=== SHORT TASK ===
Reproduce the passage on winter temperatures in the Garden word for word, from "Temperatures in the" to "ground level temperature.", inclusive.

=== PASSAGE ===
□ □ □ □
Temperatures in the open, away from the protection of glass houses or trees, were probably a couple of degrees lower than that. In the Asian Garden, we have sensors strategically located both above and below ground at a number of different sites, and these are all connected to a computer station in the administration building. At the same time as the lowest air temperature was recorded, the temperature at the soil surface below the “duff layer” (the loose, organic matter that naturally collects beneath established plantings), was 2 degrees above freezing—a 9-degree difference between the air and the ground level temperature.
While the January chill was not a “deep freeze” of the same magnitude as in some other years, we did experience five days where daytime air temperatures barely exceeded the freezing mark, and such prolonged cold can do considerable harm to vulnerable plants. And of course, even in March, winter isn’t over yet. Besides, there is always unseen cold injury that, once initiated, can develop into more significant damage.
Our ability to measure temperatures is not in itself protection from the cold, but it is exceptionally helpful in determining where and how temperature varies across the Garden. Nevertheless, despite the frigid dip in temperatures, many seemingly vulnerable plants appear to be doing well.
□ □ □ □
=== STORED RECORDS ===
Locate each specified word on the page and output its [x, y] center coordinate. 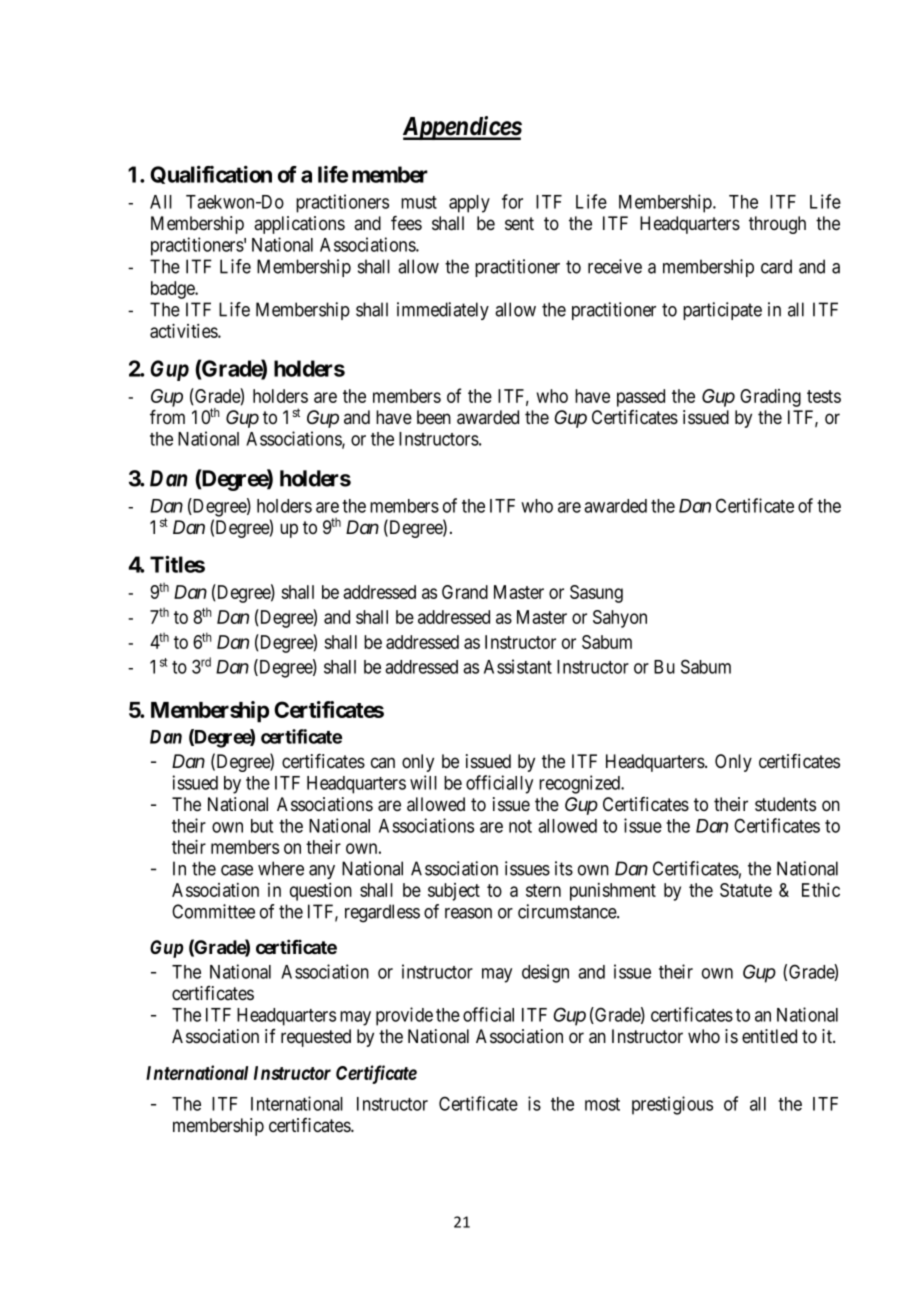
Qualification [211, 174]
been [434, 417]
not [520, 826]
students [785, 804]
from [167, 417]
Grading [770, 398]
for [512, 201]
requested [316, 1038]
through [777, 225]
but [262, 826]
□ □ □ □
=== ANSWER FOR THIS EXERCISE ===
Temperatures in the open, away from the protection of glass houses or trees, were probably a couple of degrees lower than that. In the Asian Garden, we have sensors strategically located both above and below ground at a number of different sites, and these are all connected to a computer station in the administration building. At the same time as the lowest air temperature was recorded, the temperature at the soil surface below the “duff layer” (the loose, organic matter that naturally collects beneath established plantings), was 2 degrees above freezing—a 9-degree difference between the air and the ground level temperature.